#### TASKS AND EXERCISES
#1 In the comment about TVs and computer screens, what does France require every household to pay?
#2 From the comment about TVs and computer screens, reproduce the passage that opens with the words containing "joined 11 months" and closes with "time to time.".

#### DOCUMENT SEGMENT
━━━━━━━━

Libb

joined 11 months ago
[–] Libb@jlai.lu 1 points 2 days ago* (last edited 2 days ago)

I am going to disagree with one item. You say you don’t have a tv. The screen you use to display the image is effectively a tv. So in essence you still have one. You just don’t have cable tv or an aerial antenna. You even use the streaming services from time to time.

Well, technically it is not a tv since it has not the thingy (whatever the technical term is) that makes any TV able to receive a signal and transcode into a meaningful image all by itself. The thing that makes it so you just plug the TV to a cable or an antenna and get some content. Our screen needs to be plugged into a computer to do the work of creating the image the screen is displaying. Here in France, every household is required to pay a tax on the TV sets they own, for many decades, computer screens were not concerned by the tax because they could not do that stuff a TV does, so they were not considered TV.

But I understand what you mean. I was... misleading.

To make myself clearer maybe I should have said that we own screens (more than one, as we both work from home and own more than one computer each) but no TV set and have not owned one since the late 90s, and probably never will again. Edit: we watch stuff on screens, obviously, we just do not watch TV content.

━━━━━━━━

#### RECORDED DATA
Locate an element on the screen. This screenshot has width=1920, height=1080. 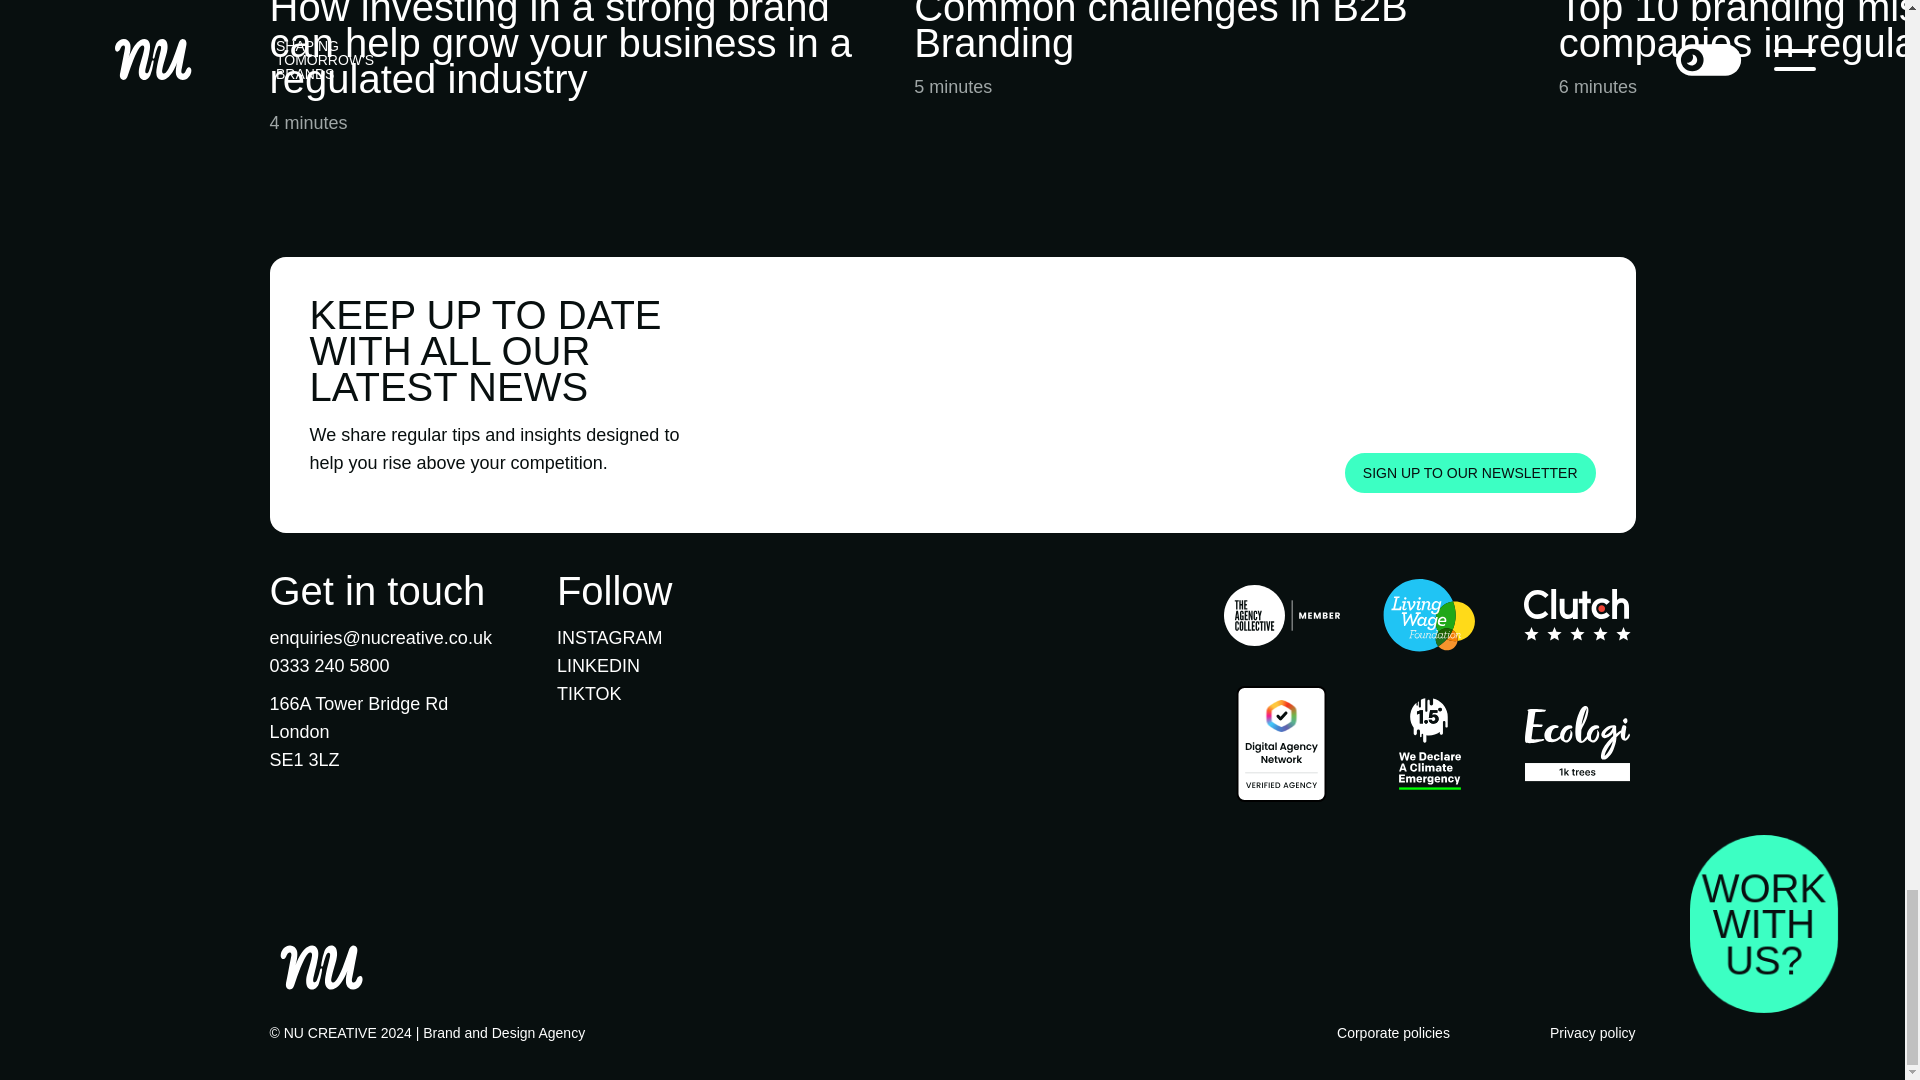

━━━━━━━━

#### EXERCISE SOLUTIONS
#1 A tax on the TV sets they own.

#2
joined 11 months ago
[–] Libb@jlai.lu 1 points 2 days ago* (last edited 2 days ago)

I am going to disagree with one item. You say you don’t have a tv. The screen you use to display the image is effectively a tv. So in essence you still have one. You just don’t have cable tv or an aerial antenna. You even use the streaming services from time to time.